▶ **Directions**:
A. Print the passage on rebuilding a bicycle word for word, starting at "It was painstaking" and ending at "headset’s adjustable cup.".
B. Proceed with the account of rebuilding a bicycle given below, picking up right after its final sentence.

▶ **Source text**:
== Segment start ==

It was painstaking work, work for which only clear forethought and practiced technique could add speed. Satisfaction was proportional to effort.
We reassembled the wheels first; truing would happen the next weekend when he planned to glue on a new set tires. One finger-scoop-worth of Campy’s white lithium grease was applied to each race and then each bearing was placed like so many cherries into whipped cream.
When we spun the freewheel back on he showed me how to use the freewheel tool to tighten the freewheel onto the hub threads so that the rear derailleur adjustment wouldn’t be thrown off by trying to adjust the set screws relative to a not-yet fully tightened freewheel. It was fun to put my full weight into turning the wheel on the vise.
With the frame spun upside-down in the work stand, we finished off the headset and then re-inserted the fork and spun on the headset’s adjustable cup.
We reattached the derailleurs and brakes, and made sure to remount the front derailleur exactly where the clamp had made indentations on the braze-on. New cables ran from each lever. We cut new housing to match the lengths of the old spans. We only needed 4 and 5mm Allen wrenches and an 8mm box wrench. A quick stretch of the cables and then we tightened them once again.

== Segment end ==

▶ **Supplied entries**:
== Segment start ==

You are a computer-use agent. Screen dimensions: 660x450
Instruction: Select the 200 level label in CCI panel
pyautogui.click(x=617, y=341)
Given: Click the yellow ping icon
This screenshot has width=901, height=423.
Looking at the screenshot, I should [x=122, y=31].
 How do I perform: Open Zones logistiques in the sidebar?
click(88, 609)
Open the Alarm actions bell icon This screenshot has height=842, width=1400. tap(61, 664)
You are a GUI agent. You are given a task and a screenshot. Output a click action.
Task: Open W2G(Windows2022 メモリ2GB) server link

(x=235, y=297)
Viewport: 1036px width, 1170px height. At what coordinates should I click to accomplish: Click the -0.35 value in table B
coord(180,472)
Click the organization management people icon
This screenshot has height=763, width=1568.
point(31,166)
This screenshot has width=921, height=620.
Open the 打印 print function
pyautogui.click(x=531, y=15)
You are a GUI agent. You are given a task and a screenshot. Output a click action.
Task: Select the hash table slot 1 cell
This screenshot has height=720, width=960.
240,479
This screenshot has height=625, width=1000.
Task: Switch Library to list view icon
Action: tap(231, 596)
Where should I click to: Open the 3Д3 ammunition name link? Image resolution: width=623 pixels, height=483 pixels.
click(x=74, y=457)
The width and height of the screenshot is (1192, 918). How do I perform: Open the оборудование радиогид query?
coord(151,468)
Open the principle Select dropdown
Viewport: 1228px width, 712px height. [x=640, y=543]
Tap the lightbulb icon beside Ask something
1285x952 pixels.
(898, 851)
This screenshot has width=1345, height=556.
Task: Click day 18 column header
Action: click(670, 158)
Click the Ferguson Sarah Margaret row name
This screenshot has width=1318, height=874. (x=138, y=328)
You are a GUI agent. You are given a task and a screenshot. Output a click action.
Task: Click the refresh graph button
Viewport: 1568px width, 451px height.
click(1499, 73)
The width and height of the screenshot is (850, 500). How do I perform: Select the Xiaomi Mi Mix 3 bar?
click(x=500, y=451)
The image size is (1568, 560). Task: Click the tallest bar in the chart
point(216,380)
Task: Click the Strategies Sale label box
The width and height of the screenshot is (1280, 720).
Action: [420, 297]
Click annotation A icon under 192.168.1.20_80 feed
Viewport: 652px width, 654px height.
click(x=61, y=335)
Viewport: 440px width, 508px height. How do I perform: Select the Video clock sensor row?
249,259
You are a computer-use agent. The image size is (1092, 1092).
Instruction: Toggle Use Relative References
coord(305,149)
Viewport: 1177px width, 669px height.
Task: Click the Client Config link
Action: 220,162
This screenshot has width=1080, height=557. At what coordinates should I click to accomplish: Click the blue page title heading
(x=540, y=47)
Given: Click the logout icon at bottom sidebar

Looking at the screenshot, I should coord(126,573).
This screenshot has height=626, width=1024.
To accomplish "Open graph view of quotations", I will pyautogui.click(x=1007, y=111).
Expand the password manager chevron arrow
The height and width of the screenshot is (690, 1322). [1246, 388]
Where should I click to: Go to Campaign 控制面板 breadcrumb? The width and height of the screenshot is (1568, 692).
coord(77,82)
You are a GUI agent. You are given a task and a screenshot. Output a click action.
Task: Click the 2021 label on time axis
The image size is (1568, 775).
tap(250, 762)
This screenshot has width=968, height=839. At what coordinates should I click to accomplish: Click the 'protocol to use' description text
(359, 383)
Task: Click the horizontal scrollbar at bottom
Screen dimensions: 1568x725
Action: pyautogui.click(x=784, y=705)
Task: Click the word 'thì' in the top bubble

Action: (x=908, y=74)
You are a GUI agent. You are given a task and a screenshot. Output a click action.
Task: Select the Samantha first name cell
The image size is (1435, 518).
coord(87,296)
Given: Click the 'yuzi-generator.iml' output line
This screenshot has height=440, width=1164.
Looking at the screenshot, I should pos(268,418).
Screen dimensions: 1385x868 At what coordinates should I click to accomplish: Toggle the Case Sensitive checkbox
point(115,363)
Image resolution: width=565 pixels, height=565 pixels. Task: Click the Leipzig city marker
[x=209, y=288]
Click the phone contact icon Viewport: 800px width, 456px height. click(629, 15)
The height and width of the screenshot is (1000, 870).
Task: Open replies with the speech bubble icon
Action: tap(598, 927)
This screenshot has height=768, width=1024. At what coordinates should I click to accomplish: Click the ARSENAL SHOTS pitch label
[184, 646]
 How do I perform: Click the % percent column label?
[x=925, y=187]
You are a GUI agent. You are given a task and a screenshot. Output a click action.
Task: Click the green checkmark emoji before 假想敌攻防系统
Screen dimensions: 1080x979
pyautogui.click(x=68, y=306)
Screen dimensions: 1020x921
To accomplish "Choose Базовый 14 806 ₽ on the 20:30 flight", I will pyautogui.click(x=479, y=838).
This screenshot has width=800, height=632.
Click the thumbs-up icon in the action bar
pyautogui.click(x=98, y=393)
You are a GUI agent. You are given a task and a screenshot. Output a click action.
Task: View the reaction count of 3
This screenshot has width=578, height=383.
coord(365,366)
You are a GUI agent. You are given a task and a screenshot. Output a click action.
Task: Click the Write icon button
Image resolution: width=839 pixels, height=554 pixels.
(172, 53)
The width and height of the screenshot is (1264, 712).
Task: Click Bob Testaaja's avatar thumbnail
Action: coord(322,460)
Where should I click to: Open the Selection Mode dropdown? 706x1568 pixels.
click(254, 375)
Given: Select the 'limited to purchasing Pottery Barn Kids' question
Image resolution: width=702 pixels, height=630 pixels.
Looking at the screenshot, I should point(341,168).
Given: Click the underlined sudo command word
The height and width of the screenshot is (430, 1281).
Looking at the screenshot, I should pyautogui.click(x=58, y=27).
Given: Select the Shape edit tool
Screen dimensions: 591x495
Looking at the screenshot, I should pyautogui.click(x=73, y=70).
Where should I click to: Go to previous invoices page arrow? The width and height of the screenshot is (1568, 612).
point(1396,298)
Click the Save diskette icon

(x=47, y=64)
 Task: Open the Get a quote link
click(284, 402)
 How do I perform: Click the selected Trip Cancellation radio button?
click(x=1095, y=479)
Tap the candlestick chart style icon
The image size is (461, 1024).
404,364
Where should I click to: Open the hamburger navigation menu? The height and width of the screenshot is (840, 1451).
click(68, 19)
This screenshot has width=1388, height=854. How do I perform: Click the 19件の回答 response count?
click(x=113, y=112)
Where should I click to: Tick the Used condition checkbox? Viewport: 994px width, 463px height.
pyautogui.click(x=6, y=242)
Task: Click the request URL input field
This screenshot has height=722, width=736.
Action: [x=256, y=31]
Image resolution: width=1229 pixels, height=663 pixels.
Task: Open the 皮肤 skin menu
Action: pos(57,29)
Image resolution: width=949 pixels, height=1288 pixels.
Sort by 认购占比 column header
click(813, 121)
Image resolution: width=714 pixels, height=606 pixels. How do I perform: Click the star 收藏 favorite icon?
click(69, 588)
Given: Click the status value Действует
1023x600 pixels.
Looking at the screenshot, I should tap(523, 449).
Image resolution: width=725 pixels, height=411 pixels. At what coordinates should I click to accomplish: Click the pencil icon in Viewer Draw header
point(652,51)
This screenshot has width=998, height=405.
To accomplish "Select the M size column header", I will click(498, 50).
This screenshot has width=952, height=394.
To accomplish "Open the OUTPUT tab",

== Segment end ==

▶ **Per-task outputs**:
A.
It was painstaking work, work for which only clear forethought and practiced technique could add speed. Satisfaction was proportional to effort.
We reassembled the wheels first; truing would happen the next weekend when he planned to glue on a new set tires. One finger-scoop-worth of Campy’s white lithium grease was applied to each race and then each bearing was placed like so many cherries into whipped cream.
When we spun the freewheel back on he showed me how to use the freewheel tool to tighten the freewheel onto the hub threads so that the rear derailleur adjustment wouldn’t be thrown off by trying to adjust the set screws relative to a not-yet fully tightened freewheel. It was fun to put my full weight into turning the wheel on the vise.
With the frame spun upside-down in the work stand, we finished off the headset and then re-inserted the fork and spun on the headset’s adjustable cup.

B.
A week later I decided I would overhaul my touring bike. When I realized that the hubs and bottom bracket used sealed bearings (which were pretty exotic for those days), I felt cheated; the experience was less thorough than I’d anticipated. It’s a bit like traveling to Paris with the expectation that you’ll get to speak French, only to have everyone there look at your shoes and speak to you in English.
A few months later I purchased a used Super Record-equipped Miele. The first thing I did was overhaul the bike and replace the brinelled headset with a Chris King—kind of ironic given my previous experience, but my time in shops had taught me that no headset was longer-lasting and less likely to brinell than the King.
As the years passed, overhauling my bike between Christmas and New Year’s became a tradition for me, much like the annual company New Year’s Eve party is for some folks, only this was a good deal more contemplative and peaceful.
These days I’ve see the overhaul as a metaphor for many aspects of my cycling life. Every year I break out the tape measure and goniometer and go over my fit with the help of friend who does fittings for a local shop. We break it down beginning with an examination of my flexibility and ending with a thorough examination of me on my bikes.
Last year, I overhauled my workspace in the garage, tossing out old crap, filling a box with stuff to sell on Craigslist and sorting the stuff I planned to keep. It was a catharsis, and because the adventure was novel as my first shave, it was exhilarating as well.
This winter I’m in the process of overhauling my fitness. An injury last year followed by the birth of my son left me adrift of my usual mileage; I was as unacquainted with my usual fitness as the incarcerated are with take-out. Getting me in my jeans was as difficult as passing a rich man through the eye of a needle.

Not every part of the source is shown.